As he did in The Unicorn and the Lake, Michael Hague has brought these enchanting legends to life, along with the splendor of medieval courts and the magic of a time when unicorns were real.




I was 28 when I read this book for the first time. Now, before you think that I've suddenly regressed into my childhood one should keep in mind that I am a fan of Michael Hague's work. I think he does a wonderful job catching the magic of the unicorn. A unicorn may be an equine-like creature with a horn, but it is not a horse with a horn. It has cloven hooves, a beard, a lion's tail, and its physical form is almost more that of a deer than a horse. Hague makes the unicorn appear more than just a white horse. He makes it a creature all its own. Ancient, wise and pure. This is what I knew before I bought the book.

After I'd read the book, I found that Marianna Mayer also had the power to capture the unicorn, only this time in words.

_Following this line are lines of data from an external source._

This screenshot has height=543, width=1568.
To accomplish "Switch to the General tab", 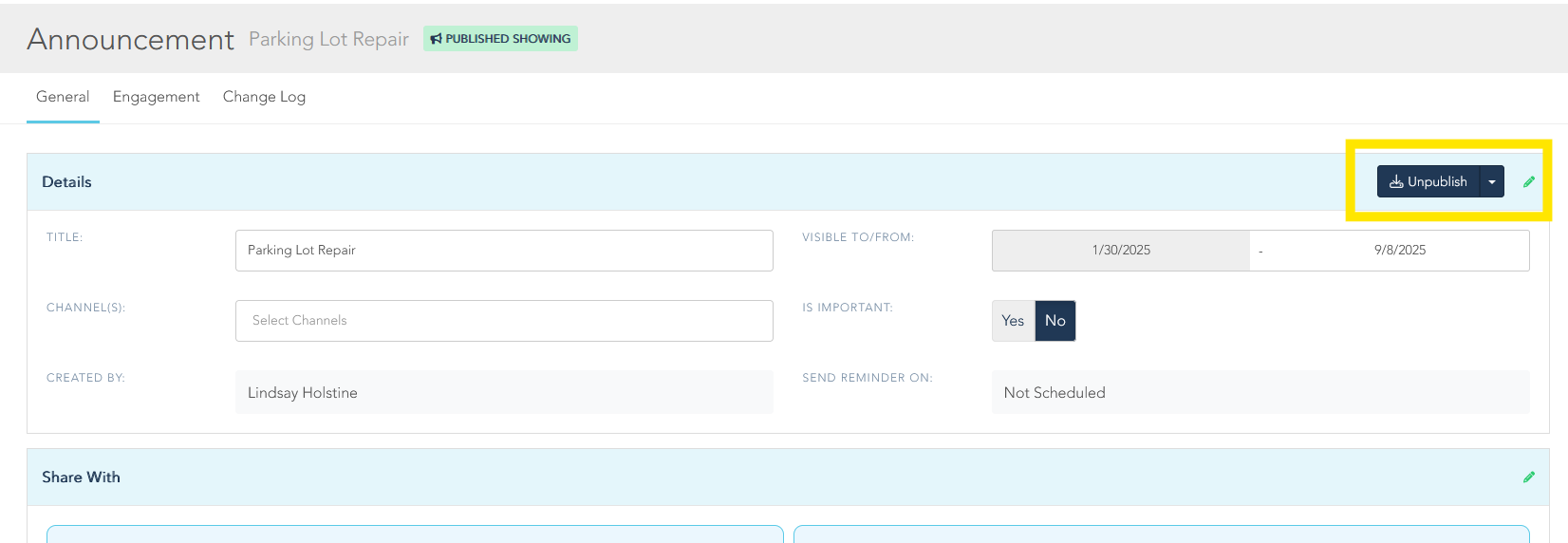I will 63,97.
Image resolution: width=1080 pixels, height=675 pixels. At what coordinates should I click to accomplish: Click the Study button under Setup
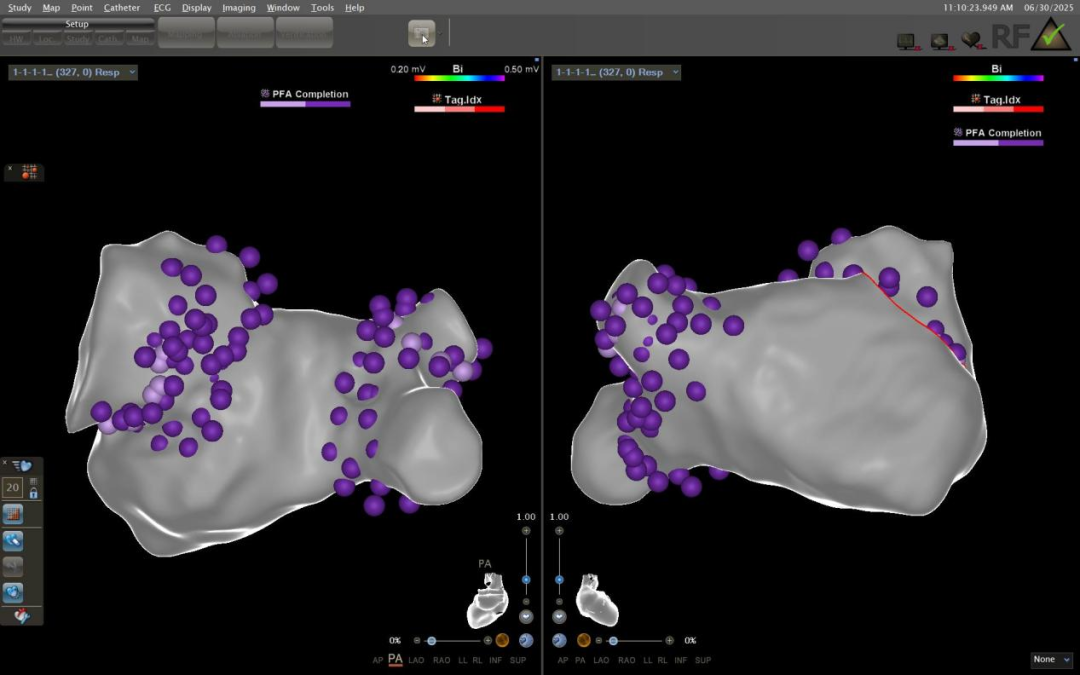[77, 39]
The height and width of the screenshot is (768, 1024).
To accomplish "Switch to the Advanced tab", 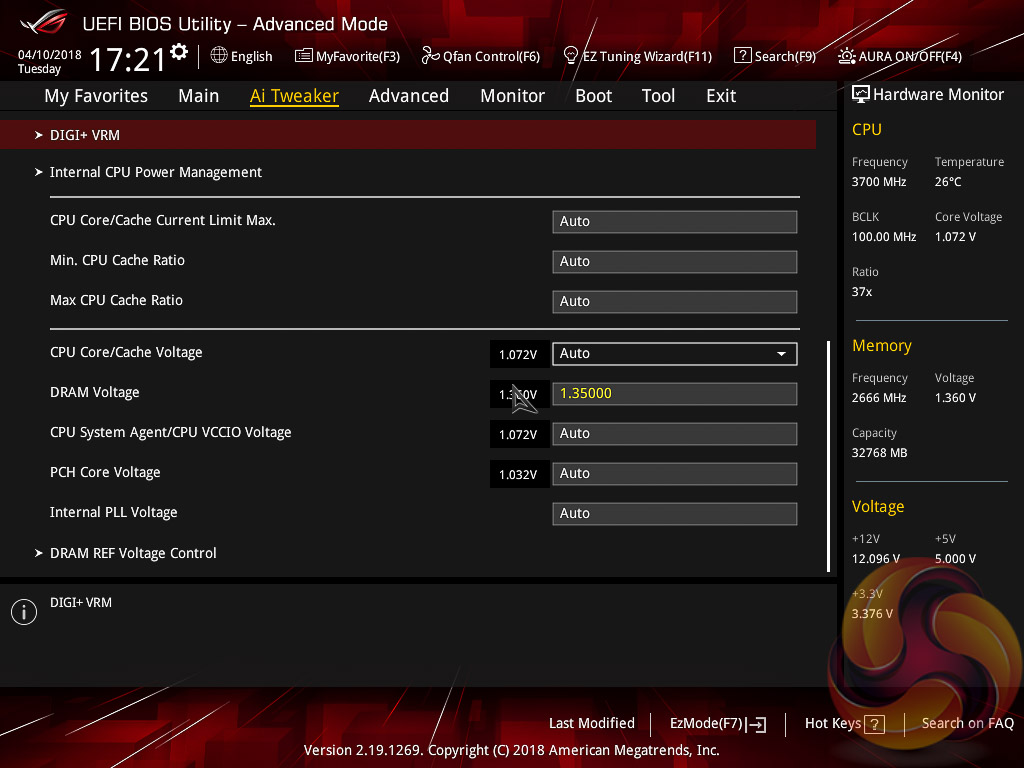I will pos(408,96).
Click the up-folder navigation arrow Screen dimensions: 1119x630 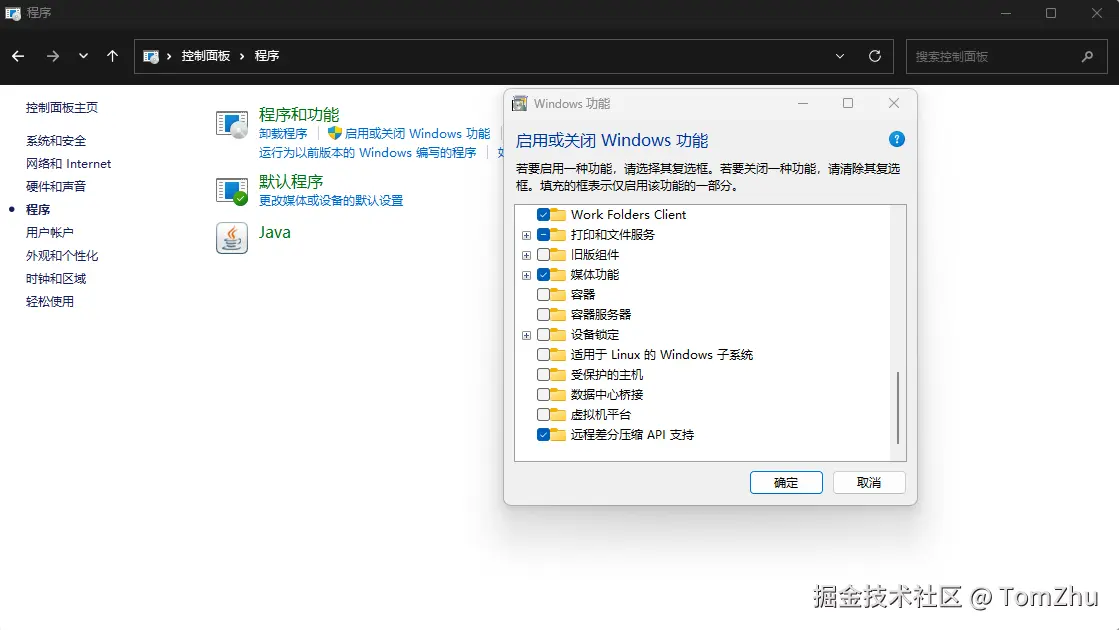click(110, 56)
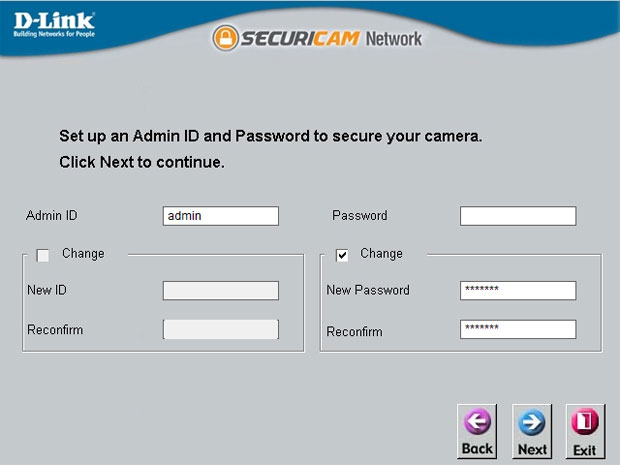Focus the New Password masked field
Viewport: 620px width, 465px height.
point(518,291)
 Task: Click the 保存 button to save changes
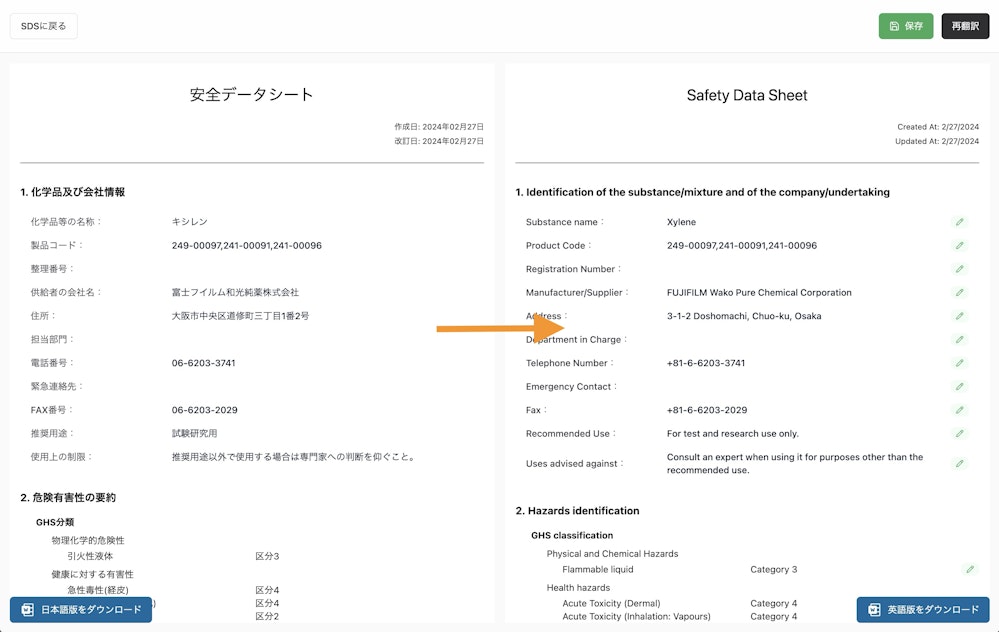906,26
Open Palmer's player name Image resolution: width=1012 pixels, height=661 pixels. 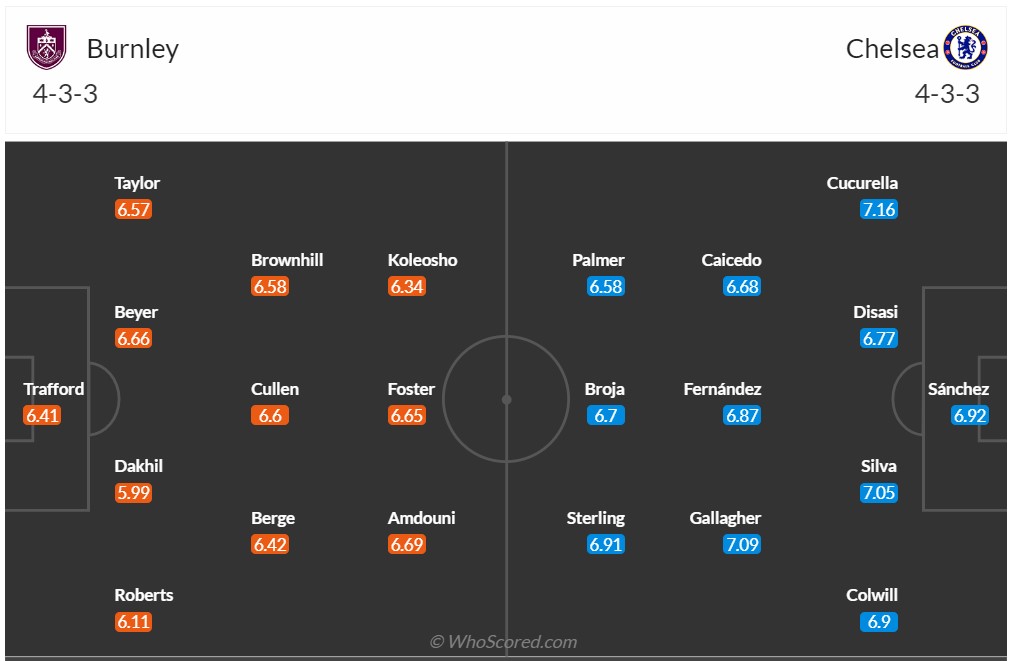(x=598, y=260)
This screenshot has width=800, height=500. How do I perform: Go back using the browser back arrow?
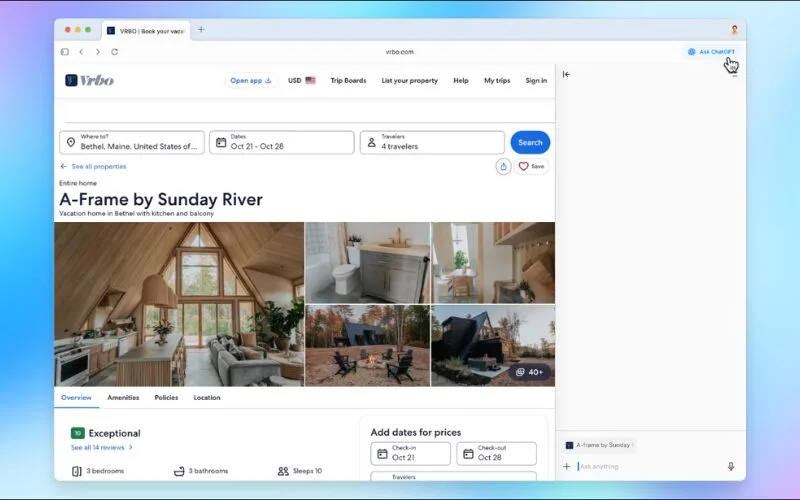[82, 51]
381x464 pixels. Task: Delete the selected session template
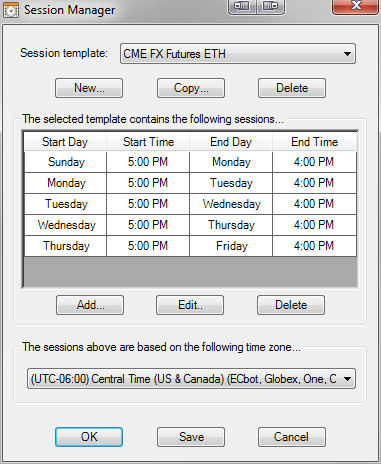tap(292, 88)

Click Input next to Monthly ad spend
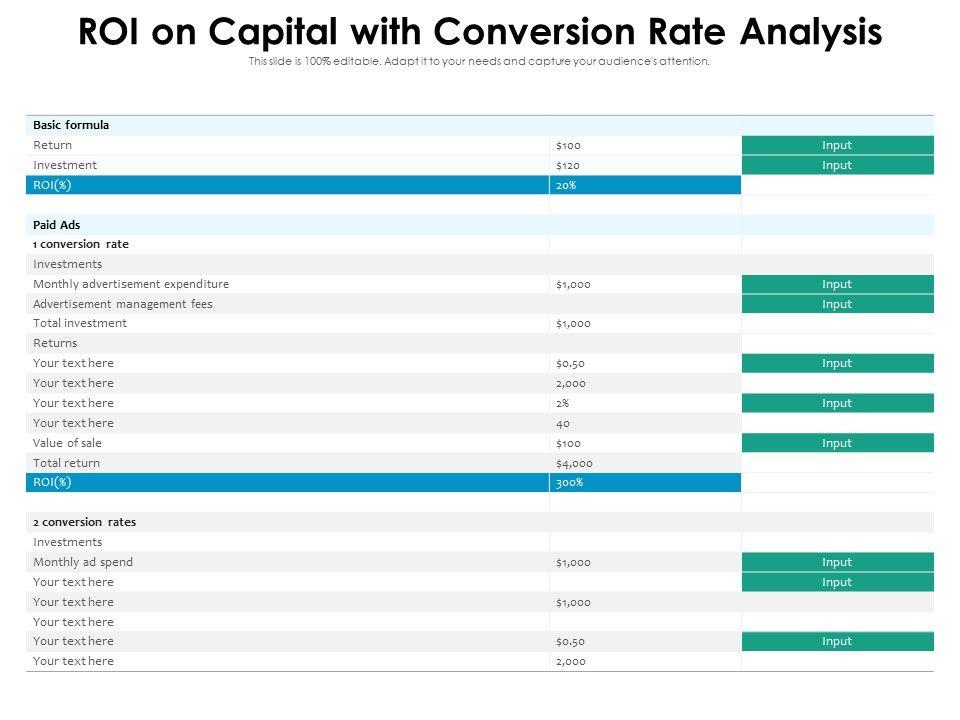coord(837,562)
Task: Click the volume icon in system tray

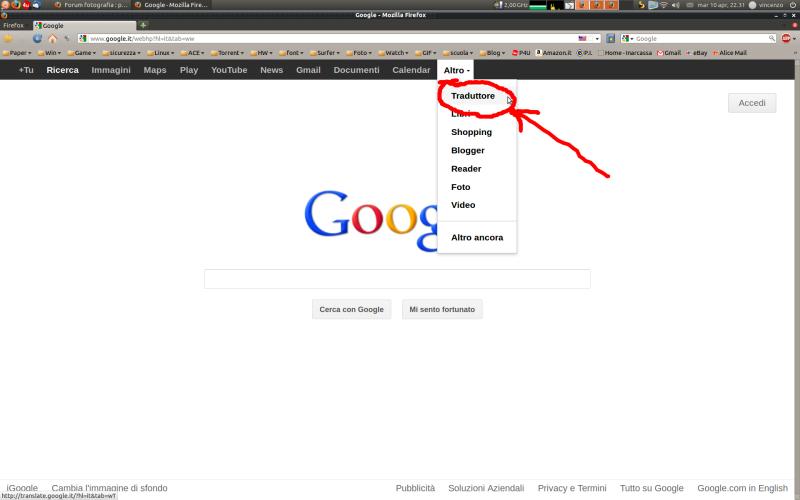Action: point(675,5)
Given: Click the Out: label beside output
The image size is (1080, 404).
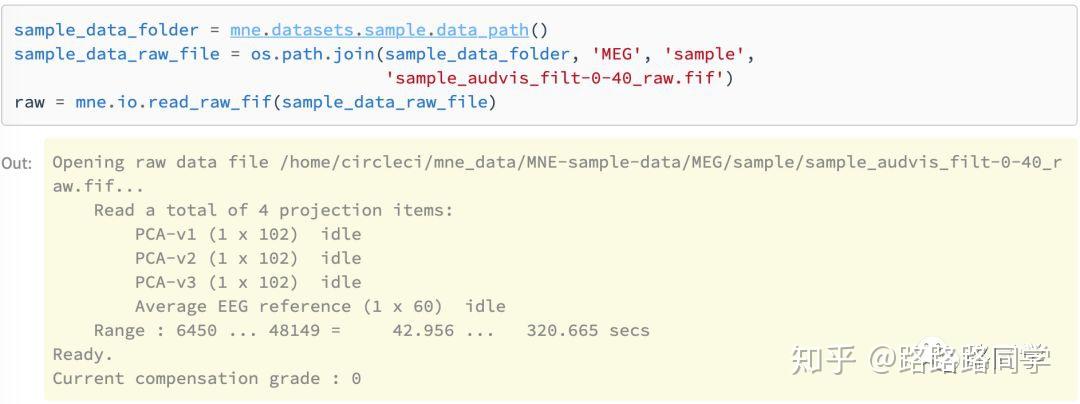Looking at the screenshot, I should tap(16, 163).
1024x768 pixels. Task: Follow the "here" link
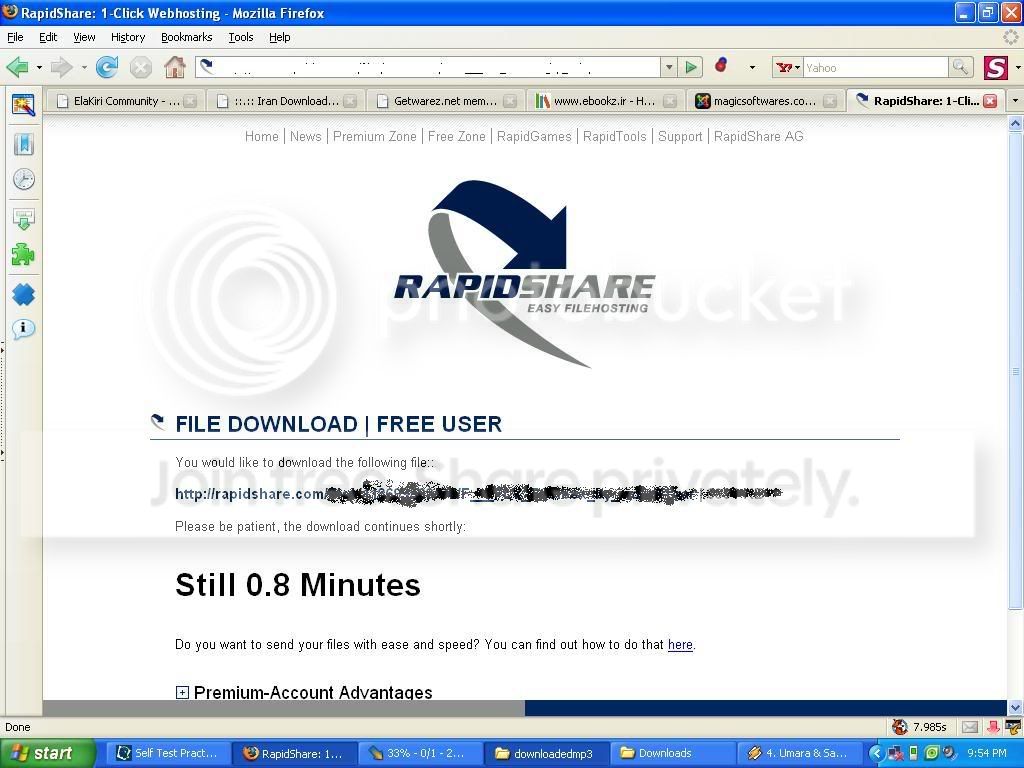680,645
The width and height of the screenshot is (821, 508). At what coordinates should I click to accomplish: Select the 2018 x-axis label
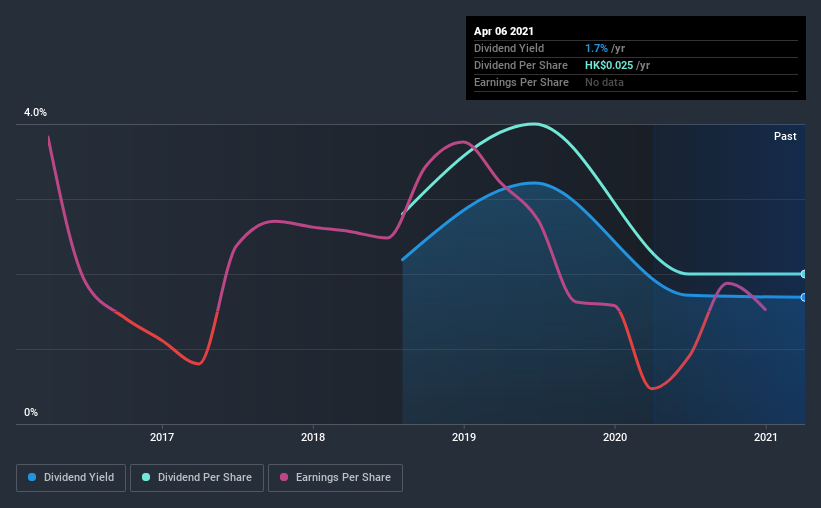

A beautiful book, filled with legends and lore, a little tidbit of information for every letter of the alphabet. I can see why Marianna Mayer and Michael Hague were described as "the award-winning team", together they weave a beautiful thing. I felt I missed out on this book during my childhood, that I would have loved having it read to me at night. If you have children of your own, I highly recommend making them a gift of this book. I'm sure it is something they'll want read to them over-and-over again. And I suspect that you won't mind doing that one bit.